Stored records |
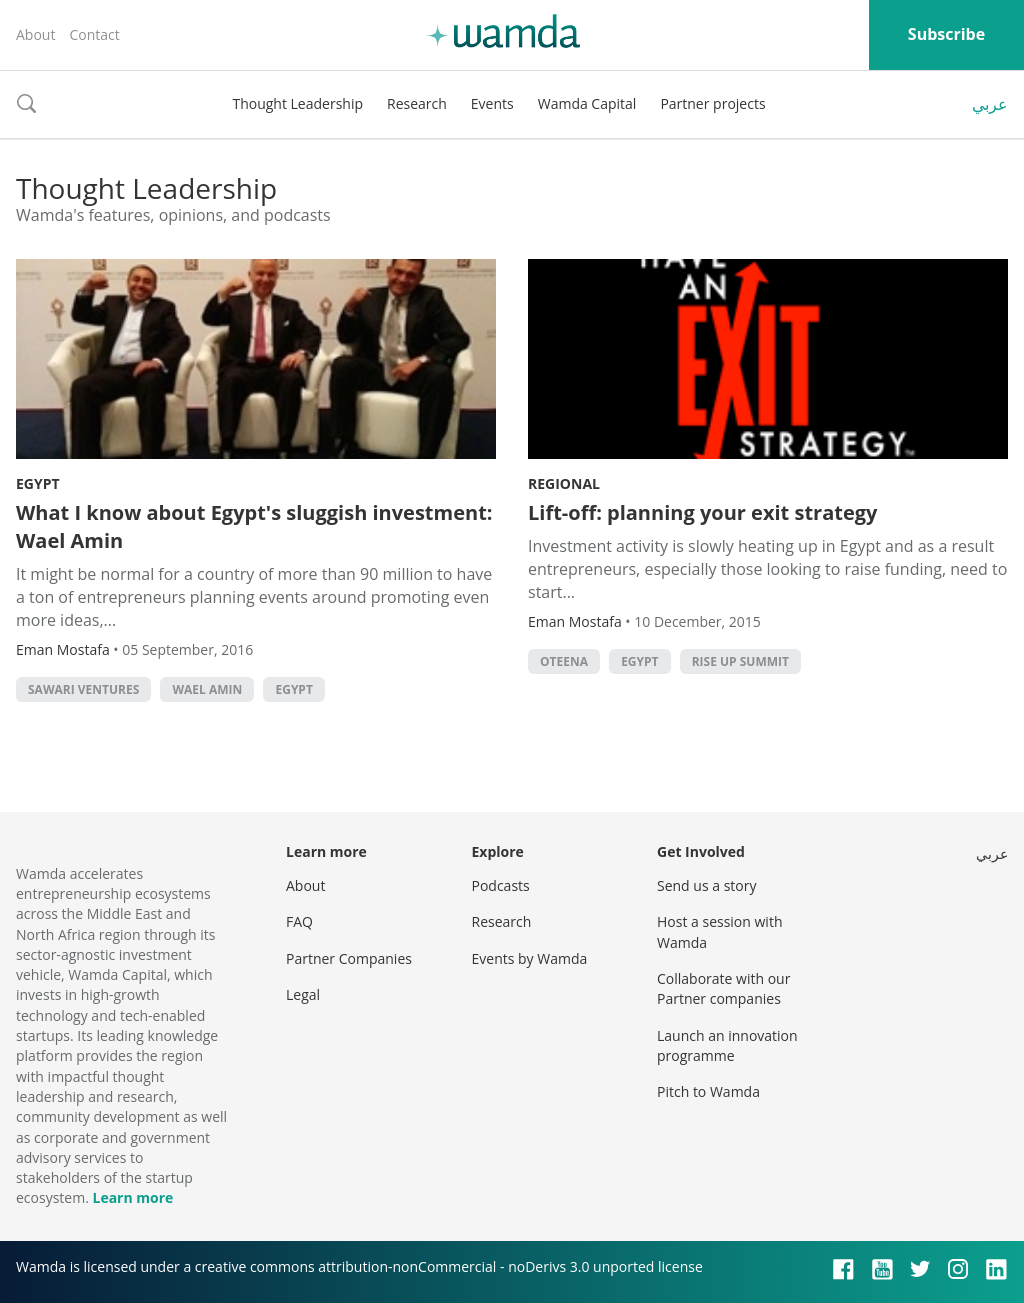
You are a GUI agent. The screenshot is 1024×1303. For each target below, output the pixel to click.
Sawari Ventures (83, 689)
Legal (303, 994)
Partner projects (712, 103)
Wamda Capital (587, 103)
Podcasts (501, 885)
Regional (564, 483)
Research (417, 103)
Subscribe (946, 34)
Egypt (38, 483)
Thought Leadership (297, 103)
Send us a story (706, 885)
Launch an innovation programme (727, 1045)
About (35, 34)
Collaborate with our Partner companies (723, 988)
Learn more (132, 1197)
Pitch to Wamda (708, 1091)
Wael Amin (207, 689)
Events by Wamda (530, 958)
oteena (564, 661)
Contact (94, 34)
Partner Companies (349, 958)
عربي (990, 104)
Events (492, 103)
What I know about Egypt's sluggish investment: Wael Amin (254, 526)
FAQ (299, 921)
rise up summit (740, 661)
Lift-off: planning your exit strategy (702, 512)
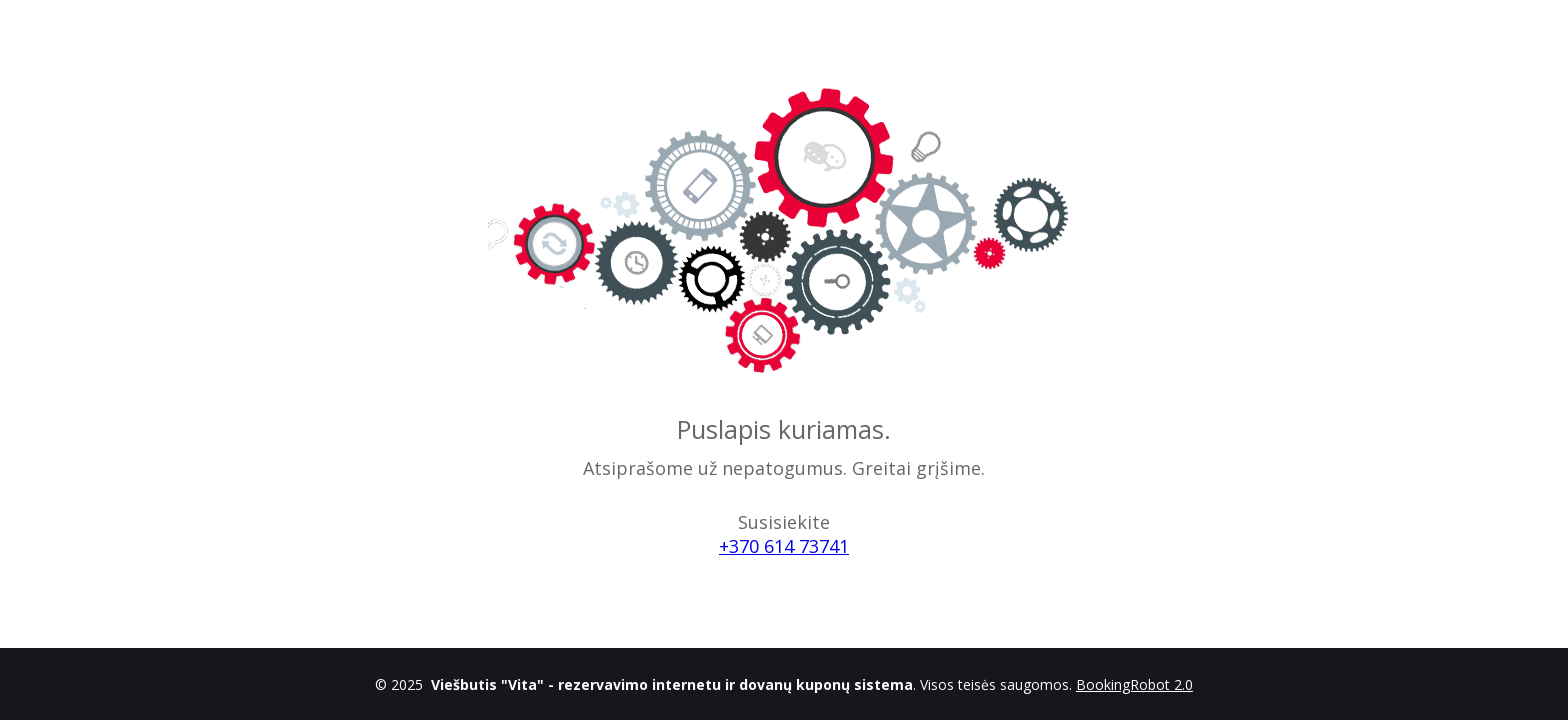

Goal | Copy the entries from the line containing "Partner projects (712, 103)" through the line containing "Events (492, 103)", inclusive, changing "Learn more" to "Read more" and keeping everything else unchanged.

Final answer |
Partner projects (712, 103)
Wamda Capital (587, 103)
Podcasts (501, 885)
Regional (564, 483)
Research (417, 103)
Subscribe (946, 34)
Egypt (38, 483)
Thought Leadership (297, 103)
Send us a story (706, 885)
Launch an innovation programme (727, 1045)
About (35, 34)
Collaborate with our Partner companies (723, 988)
Read more (132, 1197)
Pitch to Wamda (708, 1091)
Wael Amin (207, 689)
Events by Wamda (530, 958)
oteena (564, 661)
Contact (94, 34)
Partner Companies (349, 958)
عربي (990, 104)
Events (492, 103)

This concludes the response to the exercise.